UN halts rebel advances in DRC

afrol News, 29 October - United Nations peacekeepers have launched a massive attack using helicopters for a second successive day, to halt rebel advance in eastern Democratic Republic of Congo.

The fighting started on Sunday when Laurent Nkunda's fighers from National Congress for the Defence of the People (NCDP) launched a major attack in eastern North Kivu province.

UN's largest peacekeeping mission, MONUC, increased its intervention in the conflict as tens of thousands of displaced civilians flocked to refugee camps and government soldiers abandoned their positions.

The clashes centred on Kibumba around 30 kilometres north of Goma, where UN aircraft fired on rebel positions, stalling their advance on the regional capital, and forcing them to retreat to higher ground.

According to local reports, a top aide to General Nkunda said rebels would take Goma, whose population has been swelled by refugees from the fighting, within three days, despite having their progress slowed by the UN attack.

Government officials said forces are blocking roads into Goma from the north, but had pulled out in disarray from a second position further north.

Meanwhile, Kinshasa government has accused neighbouring Rwanda of supporting general Nkunda, a charge Kigali has denied.

"General Nkunda's troops were backed by Rwandan tanks which are pounding our positions from border hill positions," a government official said.

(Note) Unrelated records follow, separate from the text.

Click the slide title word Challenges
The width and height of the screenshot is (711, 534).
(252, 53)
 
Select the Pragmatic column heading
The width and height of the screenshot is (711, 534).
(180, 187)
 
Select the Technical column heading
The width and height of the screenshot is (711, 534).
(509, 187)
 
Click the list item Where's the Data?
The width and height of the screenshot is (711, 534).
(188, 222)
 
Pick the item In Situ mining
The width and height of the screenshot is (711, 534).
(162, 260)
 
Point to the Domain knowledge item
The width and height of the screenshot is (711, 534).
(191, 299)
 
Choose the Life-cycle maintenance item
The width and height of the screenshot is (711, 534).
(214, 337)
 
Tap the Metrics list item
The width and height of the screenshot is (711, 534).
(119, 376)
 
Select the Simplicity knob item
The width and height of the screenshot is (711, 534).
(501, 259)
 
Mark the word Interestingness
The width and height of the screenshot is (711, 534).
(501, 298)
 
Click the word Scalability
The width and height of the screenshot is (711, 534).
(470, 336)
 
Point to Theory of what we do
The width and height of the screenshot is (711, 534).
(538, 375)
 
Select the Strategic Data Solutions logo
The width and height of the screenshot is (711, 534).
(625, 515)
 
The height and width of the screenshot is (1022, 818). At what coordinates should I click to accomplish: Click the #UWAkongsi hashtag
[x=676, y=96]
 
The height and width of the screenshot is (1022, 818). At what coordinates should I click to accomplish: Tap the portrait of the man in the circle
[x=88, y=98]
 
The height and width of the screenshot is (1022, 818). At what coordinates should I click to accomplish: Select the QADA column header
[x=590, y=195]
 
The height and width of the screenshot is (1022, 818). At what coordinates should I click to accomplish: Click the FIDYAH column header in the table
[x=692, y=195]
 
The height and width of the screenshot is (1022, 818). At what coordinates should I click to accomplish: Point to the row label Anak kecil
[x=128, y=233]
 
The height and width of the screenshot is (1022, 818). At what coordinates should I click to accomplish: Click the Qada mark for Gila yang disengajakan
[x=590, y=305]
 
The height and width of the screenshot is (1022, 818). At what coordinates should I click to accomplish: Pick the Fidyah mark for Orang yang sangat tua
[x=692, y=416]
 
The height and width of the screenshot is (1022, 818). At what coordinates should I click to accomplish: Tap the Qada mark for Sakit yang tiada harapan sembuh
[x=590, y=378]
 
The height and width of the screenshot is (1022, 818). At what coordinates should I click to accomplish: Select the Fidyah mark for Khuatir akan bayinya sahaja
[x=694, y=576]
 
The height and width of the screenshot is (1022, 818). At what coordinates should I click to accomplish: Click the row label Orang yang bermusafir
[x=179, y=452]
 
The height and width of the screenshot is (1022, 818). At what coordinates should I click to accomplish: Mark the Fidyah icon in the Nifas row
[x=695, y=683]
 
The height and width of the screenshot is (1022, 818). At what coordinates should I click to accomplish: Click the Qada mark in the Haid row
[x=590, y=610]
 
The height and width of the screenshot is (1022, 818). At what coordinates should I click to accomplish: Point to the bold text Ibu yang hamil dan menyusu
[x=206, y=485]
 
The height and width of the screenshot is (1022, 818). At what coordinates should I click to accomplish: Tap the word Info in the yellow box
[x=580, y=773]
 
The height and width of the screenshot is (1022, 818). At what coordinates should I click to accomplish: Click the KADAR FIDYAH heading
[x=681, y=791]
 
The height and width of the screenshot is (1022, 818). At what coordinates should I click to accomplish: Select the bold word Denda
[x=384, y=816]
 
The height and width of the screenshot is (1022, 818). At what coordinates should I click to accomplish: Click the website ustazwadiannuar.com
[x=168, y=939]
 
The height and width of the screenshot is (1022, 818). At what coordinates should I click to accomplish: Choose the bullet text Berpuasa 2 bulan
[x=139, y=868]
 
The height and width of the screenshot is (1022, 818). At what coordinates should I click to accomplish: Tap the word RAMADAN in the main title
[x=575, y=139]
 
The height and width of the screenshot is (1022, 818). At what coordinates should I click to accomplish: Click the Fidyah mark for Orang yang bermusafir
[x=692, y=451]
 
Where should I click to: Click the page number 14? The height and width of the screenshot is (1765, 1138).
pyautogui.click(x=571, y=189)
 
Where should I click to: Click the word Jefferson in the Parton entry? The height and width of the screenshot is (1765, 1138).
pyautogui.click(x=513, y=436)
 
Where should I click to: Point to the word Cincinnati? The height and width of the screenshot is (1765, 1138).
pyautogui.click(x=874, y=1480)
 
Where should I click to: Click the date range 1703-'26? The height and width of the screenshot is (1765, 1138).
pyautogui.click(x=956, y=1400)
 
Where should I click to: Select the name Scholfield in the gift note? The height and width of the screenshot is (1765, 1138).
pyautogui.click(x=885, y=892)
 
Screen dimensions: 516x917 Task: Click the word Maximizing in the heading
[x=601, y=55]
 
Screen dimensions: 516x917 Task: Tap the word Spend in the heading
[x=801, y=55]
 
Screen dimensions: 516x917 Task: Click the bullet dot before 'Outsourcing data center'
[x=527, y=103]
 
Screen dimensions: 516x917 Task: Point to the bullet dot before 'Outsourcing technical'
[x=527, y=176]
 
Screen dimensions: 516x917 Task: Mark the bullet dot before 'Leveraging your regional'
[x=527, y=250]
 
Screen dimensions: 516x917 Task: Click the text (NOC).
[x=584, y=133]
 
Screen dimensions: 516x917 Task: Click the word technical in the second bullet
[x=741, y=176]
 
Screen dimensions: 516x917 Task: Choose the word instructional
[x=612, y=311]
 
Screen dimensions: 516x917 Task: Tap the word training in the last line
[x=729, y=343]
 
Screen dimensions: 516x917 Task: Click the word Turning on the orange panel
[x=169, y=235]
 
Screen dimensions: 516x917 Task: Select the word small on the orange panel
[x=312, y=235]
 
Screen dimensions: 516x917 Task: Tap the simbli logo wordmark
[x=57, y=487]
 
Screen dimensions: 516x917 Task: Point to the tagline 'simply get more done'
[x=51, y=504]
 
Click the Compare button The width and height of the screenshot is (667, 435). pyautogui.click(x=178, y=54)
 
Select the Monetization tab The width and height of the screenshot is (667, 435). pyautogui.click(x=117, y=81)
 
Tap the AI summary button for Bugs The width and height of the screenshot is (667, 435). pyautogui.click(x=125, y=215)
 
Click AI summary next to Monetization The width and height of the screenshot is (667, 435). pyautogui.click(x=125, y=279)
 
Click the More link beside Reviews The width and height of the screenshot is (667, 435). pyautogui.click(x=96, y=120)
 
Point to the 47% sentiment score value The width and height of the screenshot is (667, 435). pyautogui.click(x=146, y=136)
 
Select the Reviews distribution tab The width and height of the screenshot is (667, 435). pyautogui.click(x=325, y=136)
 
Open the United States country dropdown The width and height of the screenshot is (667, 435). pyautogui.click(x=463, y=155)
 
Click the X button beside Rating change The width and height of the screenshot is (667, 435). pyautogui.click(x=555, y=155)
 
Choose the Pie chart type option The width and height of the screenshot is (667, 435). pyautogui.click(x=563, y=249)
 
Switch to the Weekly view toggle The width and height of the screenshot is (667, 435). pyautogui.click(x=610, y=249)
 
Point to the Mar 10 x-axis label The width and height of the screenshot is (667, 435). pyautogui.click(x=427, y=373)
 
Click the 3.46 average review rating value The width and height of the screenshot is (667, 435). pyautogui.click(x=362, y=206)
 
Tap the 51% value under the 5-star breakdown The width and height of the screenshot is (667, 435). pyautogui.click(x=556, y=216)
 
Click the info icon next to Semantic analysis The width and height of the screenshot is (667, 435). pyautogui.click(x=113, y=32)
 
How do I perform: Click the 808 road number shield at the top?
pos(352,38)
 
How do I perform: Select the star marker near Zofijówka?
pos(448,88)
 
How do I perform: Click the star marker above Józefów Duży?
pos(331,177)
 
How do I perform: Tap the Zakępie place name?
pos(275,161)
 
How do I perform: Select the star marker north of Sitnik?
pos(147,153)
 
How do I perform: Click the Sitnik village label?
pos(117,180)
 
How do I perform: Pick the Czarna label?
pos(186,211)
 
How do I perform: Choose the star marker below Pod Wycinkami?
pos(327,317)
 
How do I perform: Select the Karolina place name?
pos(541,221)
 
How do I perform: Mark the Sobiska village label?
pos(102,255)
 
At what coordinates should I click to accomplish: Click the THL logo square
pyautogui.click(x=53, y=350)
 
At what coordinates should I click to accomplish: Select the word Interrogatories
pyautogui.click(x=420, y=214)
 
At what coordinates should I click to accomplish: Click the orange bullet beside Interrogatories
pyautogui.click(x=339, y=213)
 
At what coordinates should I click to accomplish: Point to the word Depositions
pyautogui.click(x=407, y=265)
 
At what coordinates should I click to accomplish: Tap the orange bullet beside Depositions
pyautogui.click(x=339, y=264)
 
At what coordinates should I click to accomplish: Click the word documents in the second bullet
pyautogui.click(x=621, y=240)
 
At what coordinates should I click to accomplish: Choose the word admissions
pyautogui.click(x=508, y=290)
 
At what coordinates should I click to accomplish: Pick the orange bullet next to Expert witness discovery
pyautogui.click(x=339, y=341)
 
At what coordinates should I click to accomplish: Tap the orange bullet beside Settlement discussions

UN Secretary General Ban Ki-moon, announced that he had dispatched two of his senior aides to talk to all parties to the conflict. "First and foremost, the fighting must be stopped," Mr Ban said.

"And I am deeply concerned about the civilian casualties as well as increasing number of internally displaced persons," he added.

Mr Ban said he was already consulting with leaders of Congo and its neighbour Rwanda as well as European and African leaders to help resolve the conflict.

He said he was particularly worried about the situation in Goma in eastern part of the country, where even UN personnel have been attacked. "The situation in Goma is worrisome," he said.

Fighting that broke out between the two sides in August violating a January ceasefire treaty has displaced some 200,000 people, United Nations food aid agency has said.